Al desmontar el régimen de controles en 1996 la actividad económica decreció 2,5%, para recuperarse el año siguiente. La tasa de inflación se elevó al record de 103,2%, como consecuencia de la eliminación de los controles y de haber establecido el tipo de cambio en Bs. 500 por USD como paridad inicial del nuevo período de libre determinación de esa variable, lo que significó una depreciación promedio de 177% entre la paridad vigente antes del inicio del control de cambio y aquella establecida al momento de su abolición. Posteriormente el mercado corrigió hacia abajo la paridad inicial. El Gobierno estableció diversos subsidios a los costos del transporte y la alimentación que beneficiaron a los trabajadores de menores ingresos, tanto del sector público como del privado. Estas medidas fueron complementadas con diversas decisiones de aumento de las remuneraciones y la aplicación de bonos y otras formas de compensación.
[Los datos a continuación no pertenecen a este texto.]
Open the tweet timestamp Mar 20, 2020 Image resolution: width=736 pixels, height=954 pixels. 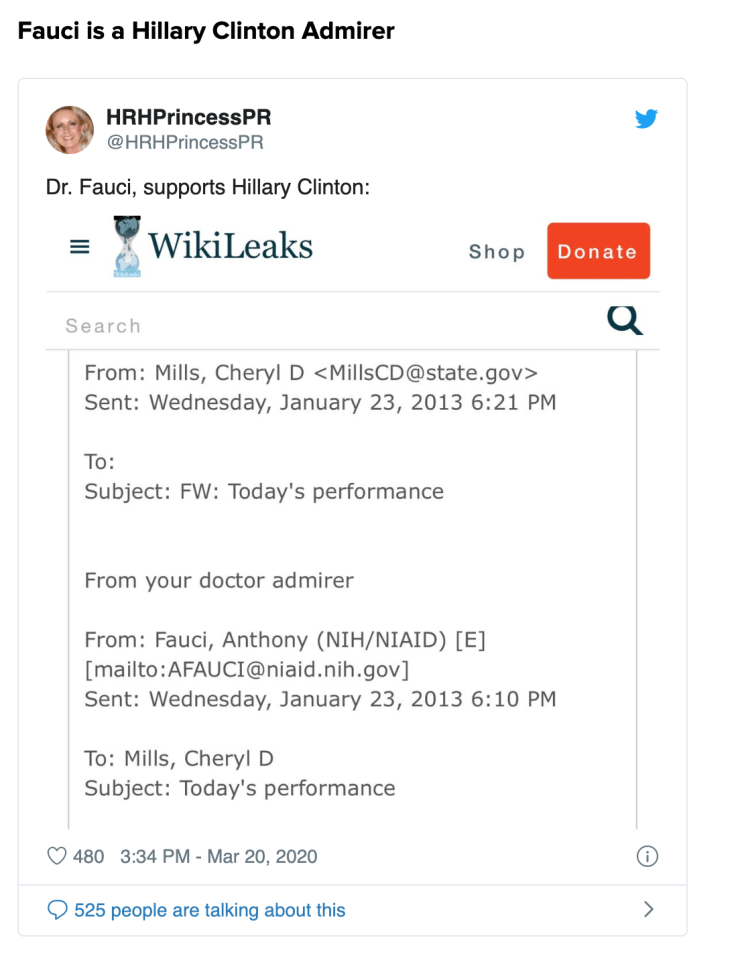click(218, 856)

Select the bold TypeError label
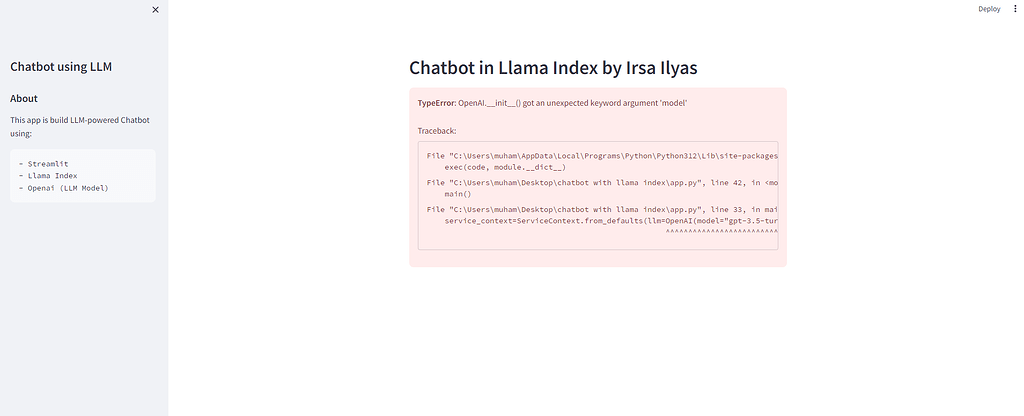[x=437, y=103]
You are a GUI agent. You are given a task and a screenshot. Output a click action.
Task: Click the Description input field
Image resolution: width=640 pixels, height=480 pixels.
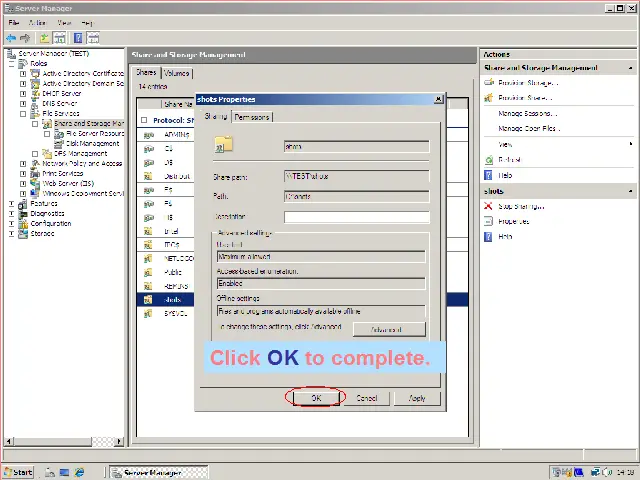click(x=356, y=216)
Quedaba demostrado, una vez más, con toda la contundencia de los hechos, que los propósitos que animan a los gobiernos a instaurar controles de cambio, y su correlato los controles de precios, en ocasiones derivados de las distorsiones causadas por sus propias políticas, conducen a los resultados altamente costosos que ellos tratan de evitar corrigiendo tales distorsiones con restricciones a la libertad económica y a otros derechos. No niega este argumento la pertinencia de los controles de cambio en determinadas situaciones, como solución temporal en la ruta hacia medidas de largo aliento.
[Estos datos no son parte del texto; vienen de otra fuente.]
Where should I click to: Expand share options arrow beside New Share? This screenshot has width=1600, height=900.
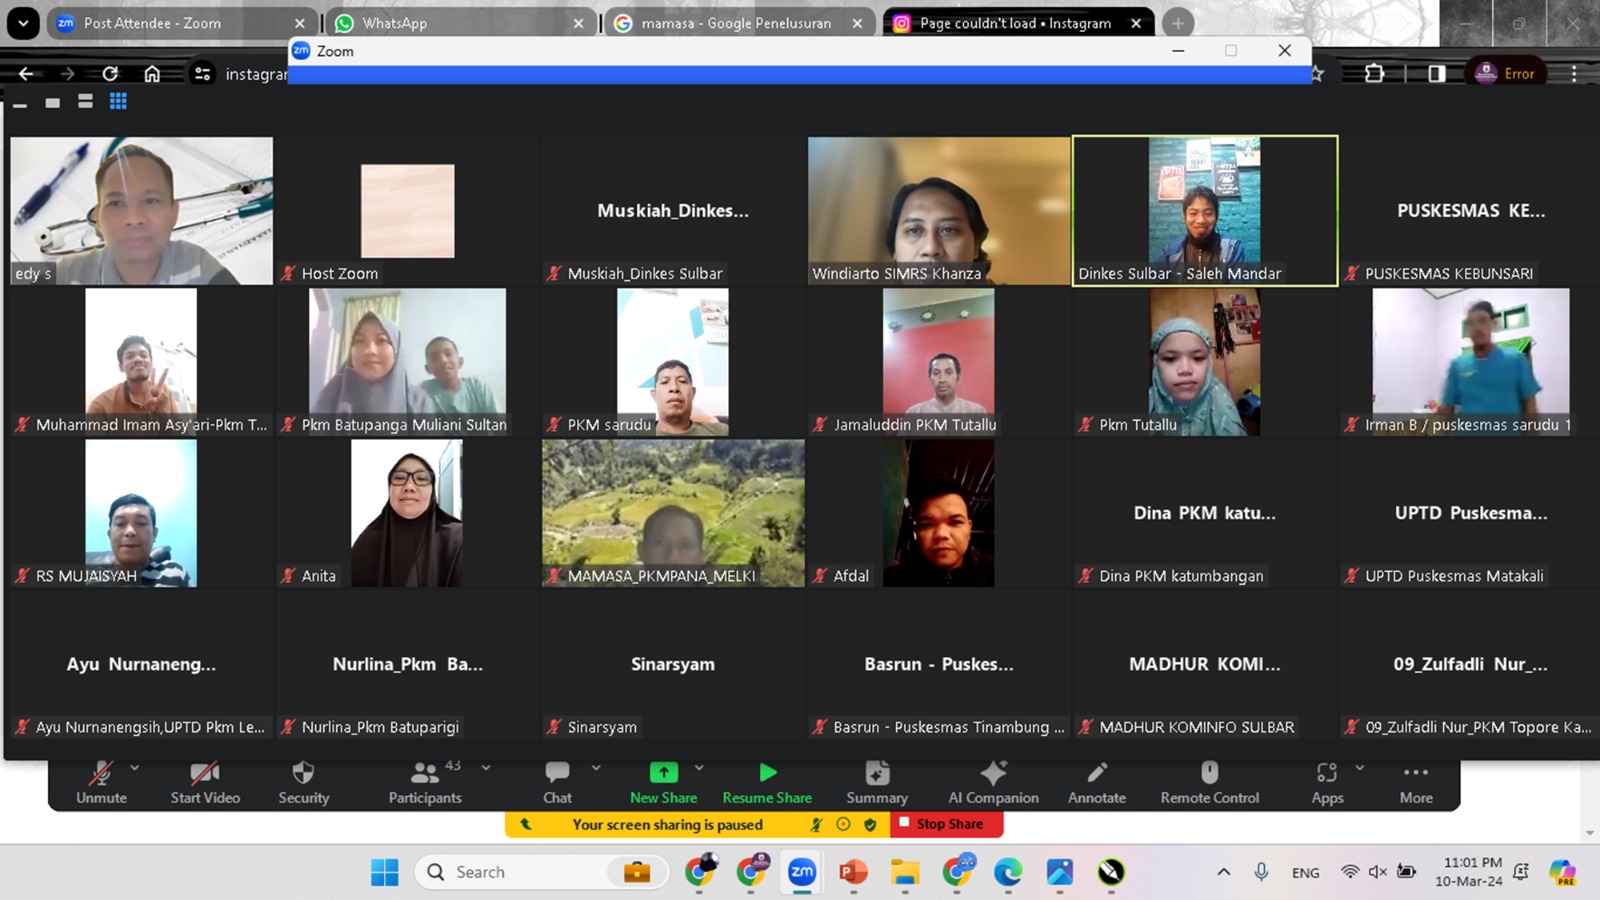pos(699,768)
Al igual que en todas las experiencias previas, la suspensión de la libertad cambiaria en 1994 se asentó en restricciones a garantías económicas de rango constitucional. Previamente al cierre del mercado cambiario y a la posterior implantación del control de cambio, el Gobierno suspendió las garantías constitucionales de libre tránsito, libertad económica, derecho de propiedad y los límites constitucionales a la expropiación por causa de utilidad pública, entre otras. El decreto presidencial que autorizó el cierre temporal del mercado cambiario se fundamentó en la inestabilidad del mercado cambiario, en la incidencia de estas perturbaciones sobre el desarrollo normal de la actividad económica y en la reducción de las reservas internacionales por efecto de las recurrentes salidas de capital. Más adelante, en julio de 1995, después de promulgada la cuestionada Ley del Régimen Cambiario, el presidente Rafael Caldera restituyó las garantías constitucionales.